■ EXERCISE
The answer is the data repeated in full, with no pictures included.

■ INPUT FOR THIS TASK
________________________

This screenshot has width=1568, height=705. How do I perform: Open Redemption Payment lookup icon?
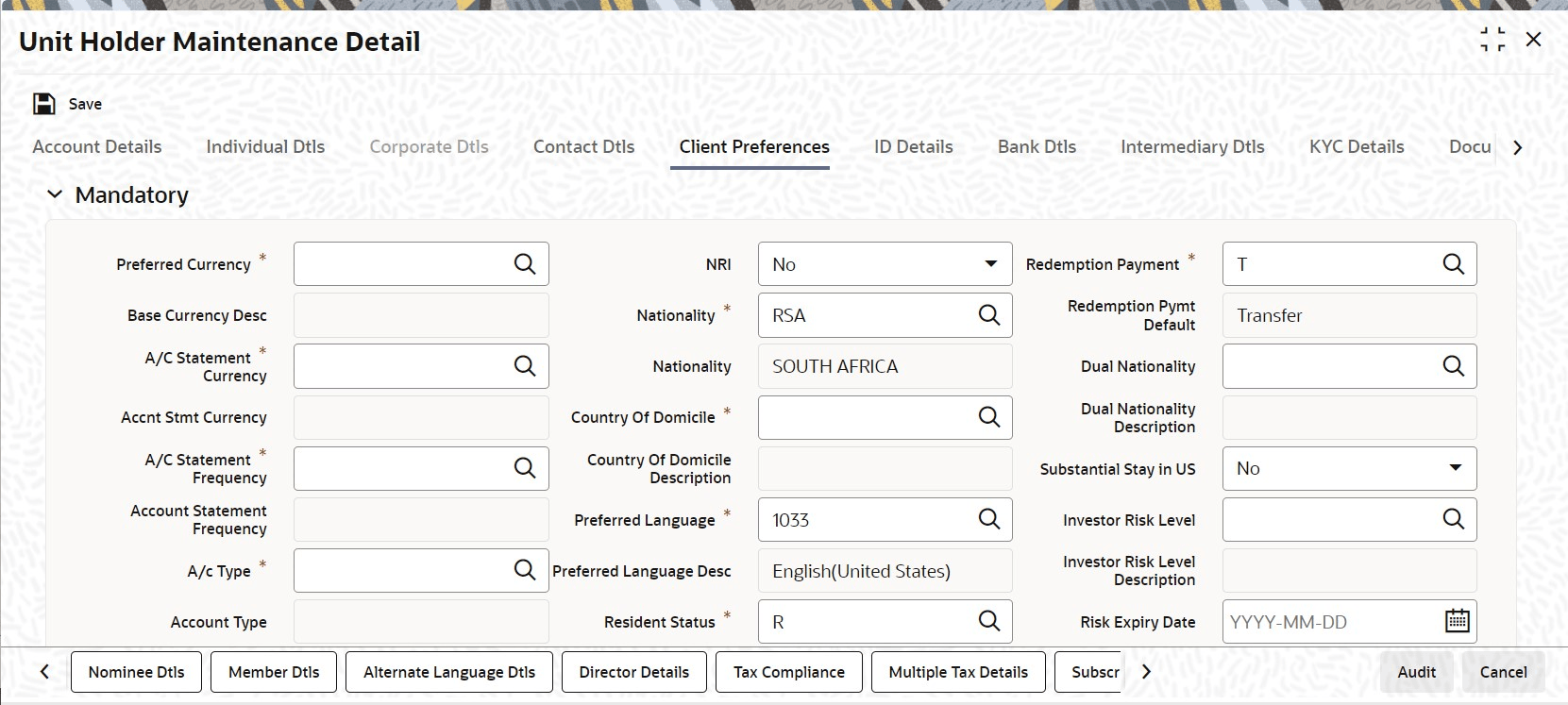pyautogui.click(x=1453, y=264)
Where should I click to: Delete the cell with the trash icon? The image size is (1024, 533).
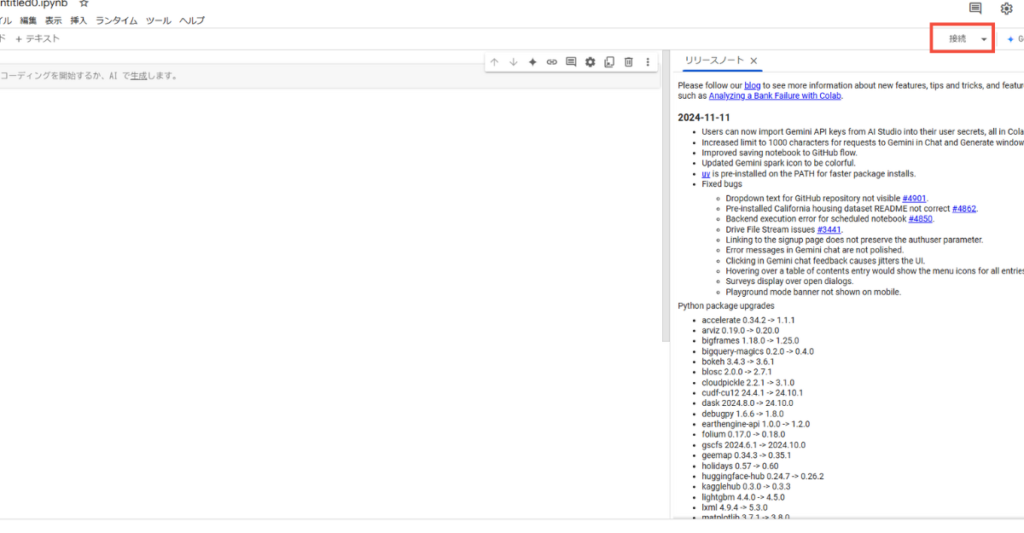point(628,62)
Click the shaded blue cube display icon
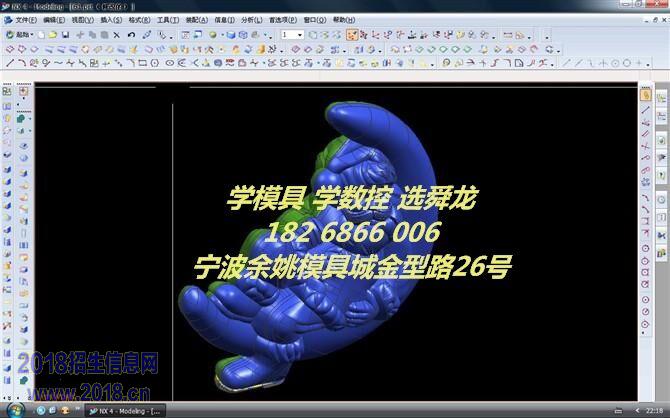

________________________

■ RESULT OF THIS EXERCISE
This screenshot has width=1568, height=705. How do I perform: Open Redemption Payment lookup icon?
pyautogui.click(x=1453, y=264)
Where should I click to: Delete the cell with the trash icon? The image size is (1024, 533).
point(628,62)
Click the shaded blue cube display icon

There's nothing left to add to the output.